A new article in the Journal of Clinical Psychology (Theodor-Katz et al., 2022) recommends adding “maladaptive daydreaming” to the Diagnostic and Statistical Manual of Mental Disorders (DSM). Proposed criteria for maladaptive daydreaming focus on “persistent and recurrent fantasy activity that is vivid and fanciful” with “intense absorption/immersion that includes visual, auditory, or affective properties” (Somer et al., 2017, p. 180). “Maladaptive daydreamers” drift off when bored or upset, when listening to music, and when by themselves. They often feel unable to cut back or stop daydreaming and “would rather daydream than engage in daily chores, social, academic, or professional activities” (Somer et al., 2017, p. 180). Critically, they are distressed by their daydreaming, or it is deemed to be significantly impair functioning.
“DSM-ing” of Everyday Life
This proposed new disorder epitomizes the “DSM-ing” of everyday life, in which any upsetting or problematic experience is readily assimilated into the lexicon of mental disorder. Surely there are people who daydream more than they would like, and some of them might even encounter relational or work difficulties as a result. However, this is true for lots of things. Many of us work long days and don’t exercise sufficiently. Do we have “work-focused lack of exercise disorder”? Others of us stream television shows more than we’d like. Are we suffering from “Netflix preoccupation disorder”? How about those of us who don’t eat as balanced a diet as we should and find ourselves with less energy to accomplish goals? Are we afflicted with “dietary self-sabotage disorder”? The list of prospective mental maladies is endless.

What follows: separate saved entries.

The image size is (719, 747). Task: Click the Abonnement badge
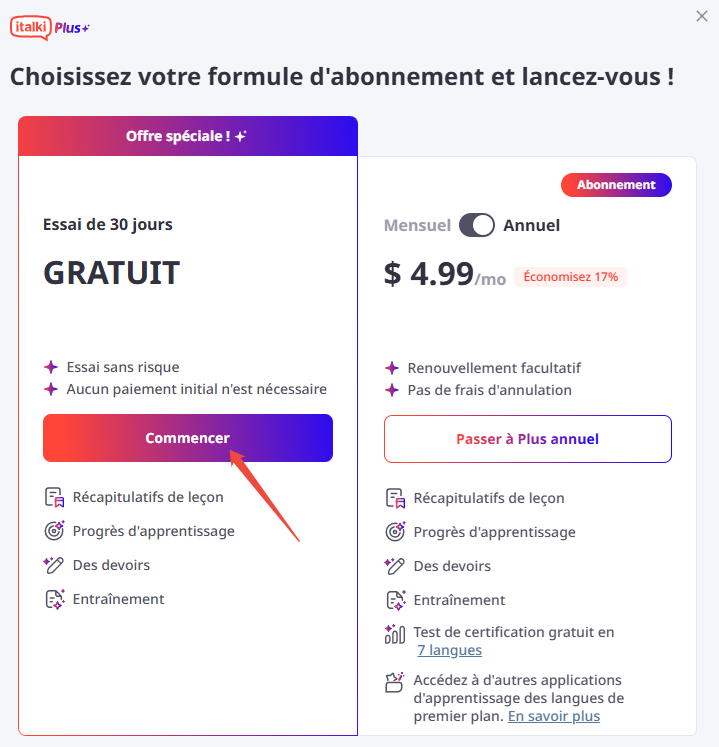(x=616, y=185)
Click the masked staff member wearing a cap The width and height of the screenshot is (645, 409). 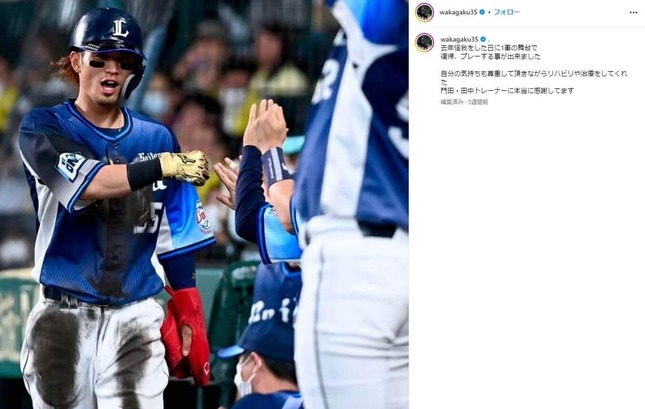coord(263,362)
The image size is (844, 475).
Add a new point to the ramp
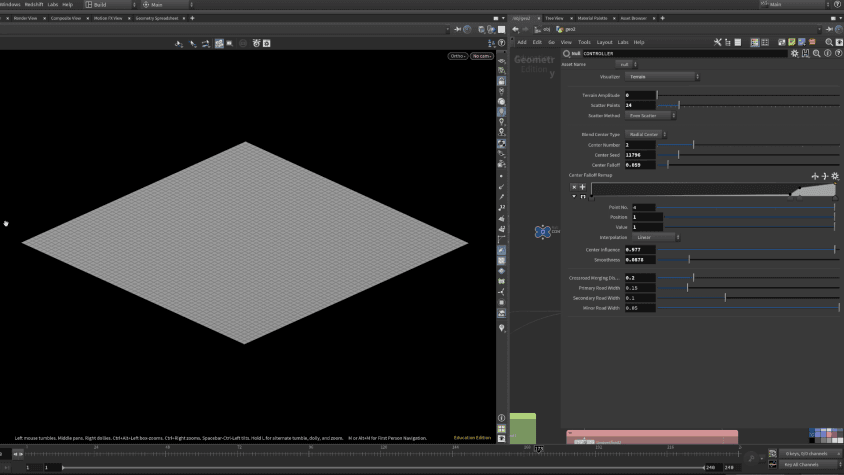[x=582, y=187]
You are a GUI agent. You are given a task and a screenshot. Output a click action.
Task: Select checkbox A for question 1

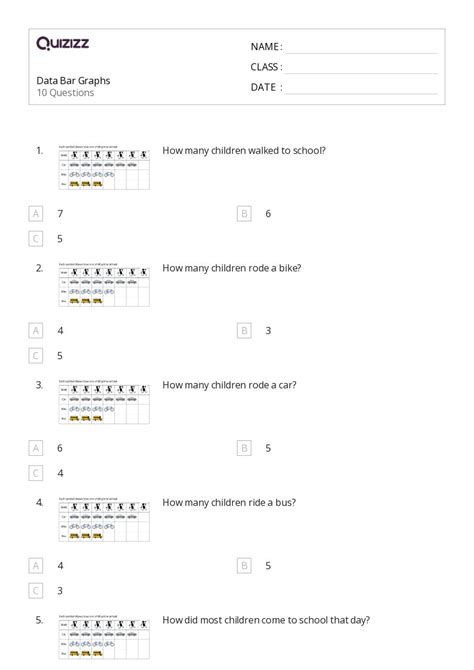pos(35,214)
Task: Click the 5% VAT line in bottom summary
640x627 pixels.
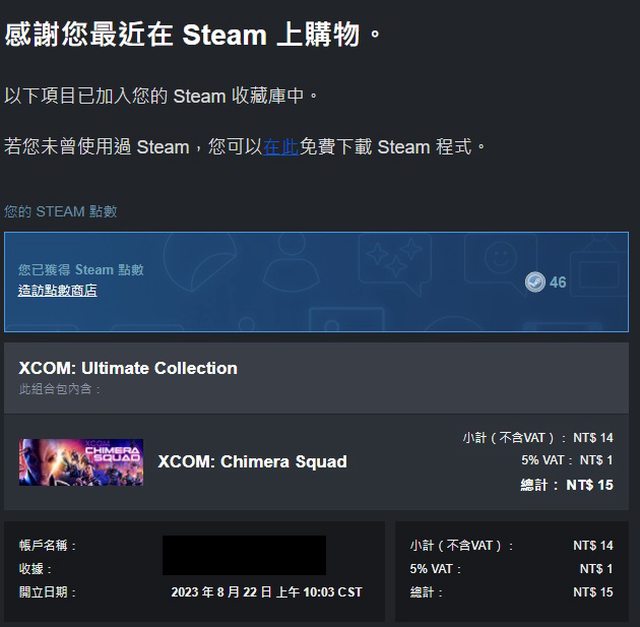Action: 511,569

The “DSM thinking” undergirding the maladaptive daydreaming proposal allows for the infinite creation of new disorders because DSM is descriptive, not etiological. It doesn’t define disorders based on identifying underlying causes; It simply clusters behaviors deemed problematic into descriptive categories. To make a case that something is a disorder, we don’t need to show that a mechanism inside the person is broken. We just need to convince people it causes distress or negatively affects social or occupational functioning (ie, it’s “maladaptive”). But is maladaptive necessarily disordered—and what exactly do we mean when we say something is maladaptive? Usually, we don’t mean that a behavior is exclusively maladaptive. Most of us recognize that even problem behaviors have adaptive elements. “Work-focused lack of exercise” can be synonymous with productivity, just as “dietary self-sabotage” can be deliciously indulgent, and “Netflix preoccupation” can relieve stress and be a whole lot of fun.
Adaptive Aspects of Daydreaming
Thus, it seems short-sighted to pathologize daydreaming while overlooking its adaptive aspects. Why do people daydream? Sometimes, they do it just for the pleasure it provides. Other times, they do it to escape or avoid things. If you “would rather daydream than engage in daily chores, social, academic, or professional activities” (Somer et al., 2017, p. 180), then perhaps the activities on your docket call for reevaluation. So, if you want to stop daydreaming, you might begin by considering what you’re daydreaming about because “symptoms” we don’t like are often sources of valuable information. That’s why, in the classic horror film “The Sixth Sense,” the solution for the boy who sees dead people is to listen to them rather than avoid or eliminate them. What we resist persists. Listening to intrusive daydreams might be key to reducing their influence.
But what about when unpleasant experiences like “excessive” daydreaming are grounded in physiology? Yes, there are probably brain correlates to “too much” daydreaming, but this is true for all human experiences. As biological organisms, every experience has biological underpinnings. Sure, we might identify where daydreaming occurs in the brain (and how the brains of those who do it more differ from those who do it less), but we must be careful not to fall into the classic trap of conflating difference with dysfunction. The former is often easier to discern than the latter.
One last point for now. In our modern, DSM world, we too often presume that unpleasant experiences reflect disorders within the people reporting them. This is how we extrapolate from “She is distressed that she’s daydreaming too much” to “She has maladaptive daydreaming disorder.” But other interpretations are worth considering. If she daydreams because she’s bored, maybe the things she’s doing bore her. If she mentally drifts off while listening to her favorite playlist, maybe she’s highly musical. If she daydreams when alone, maybe she’s got an active and creative imagination. Can being bored, being musical, and being imaginative sometimes be a drag? Certainly. But that doesn’t mean they’re disordered.